3. Over half of today’s medical device companies are non-compliant

When respondents were asked about their compliance posture, on average just 46% say they consider themselves to be compliant. The top level of compliance is with FDA premarket regulations (54%). Currently, 78% say they do only what’s absolutely necessary to remain compliant. However, progress is clearly on the roadmap for many companies, as improving the success rate of compliance submissions is marked as the third-highest priority for today’s organizations.

 

4. 83% of medical device companies see device security as a competitive edge

Most respondents understand the critical nature of device security, with 79% highlighting it as important to minimize business risk, 73% believing it protects brand reputation, and 71% understanding the impact on securing Intellectual Property.
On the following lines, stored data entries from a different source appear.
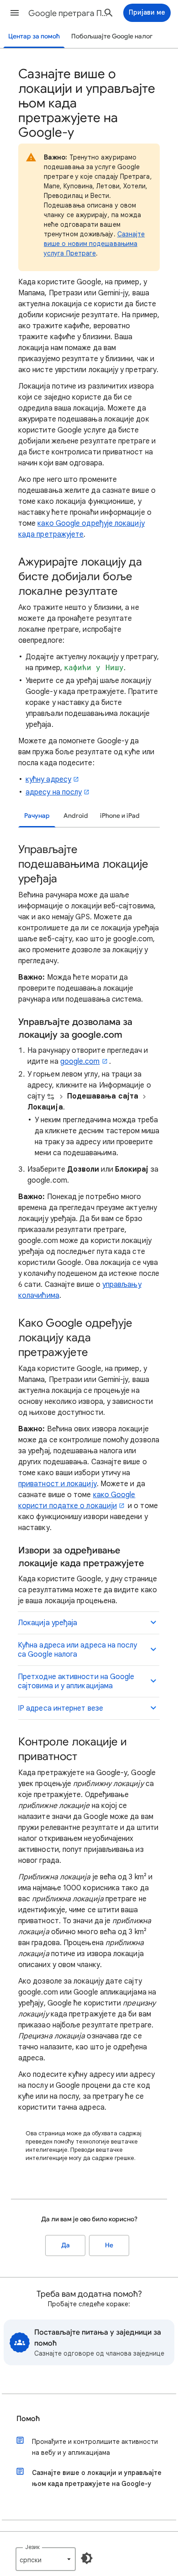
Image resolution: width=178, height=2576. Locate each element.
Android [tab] (75, 816)
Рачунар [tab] (37, 816)
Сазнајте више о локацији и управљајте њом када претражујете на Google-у (97, 2478)
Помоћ (28, 2418)
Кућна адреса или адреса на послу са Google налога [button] (77, 1650)
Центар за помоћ (34, 36)
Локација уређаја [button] (47, 1622)
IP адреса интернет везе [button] (60, 1708)
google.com (80, 1061)
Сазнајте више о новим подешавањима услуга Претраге (94, 243)
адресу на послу (54, 792)
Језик (32, 2547)
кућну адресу (48, 779)
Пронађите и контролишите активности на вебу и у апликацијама (95, 2447)
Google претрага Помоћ (69, 13)
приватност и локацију (57, 1483)
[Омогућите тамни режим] (87, 2558)
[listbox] (46, 2559)
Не (109, 2245)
However, while 83% recognize device security as a competitive advantage, an overwhelming 80% see device security as a “necessary evil” imposed by regulators, and 79% believe quick time to market is more important than security overall.

 

5. Budgets are increasing as companies become proactive about device security

99% of companies have increased their device security budget this year. The top priorities for this budget are establishing an overarching device security governance practice (37%), shifting left on security (37%), and improving the success of compliance submissions. These results show that medical device companies intend to be more proactive about security, which is important considering that currently 39% say they are only reactive about device security, and not proactive.

 

6. Organizations feel ready for a cyber-attack – but the facts say otherwise

Almost all respondents believe they are at least partially ready for a cyber-attack, and 75% believe they are better prepared than the competition. Despite this self-confidence, the truth is that 65% of companies test their device firmware at most once a month, and more than a third (34%) say that incident response is an exposed area for them in device security. And if your incident response isn’t up to scratch – you’re not prepared.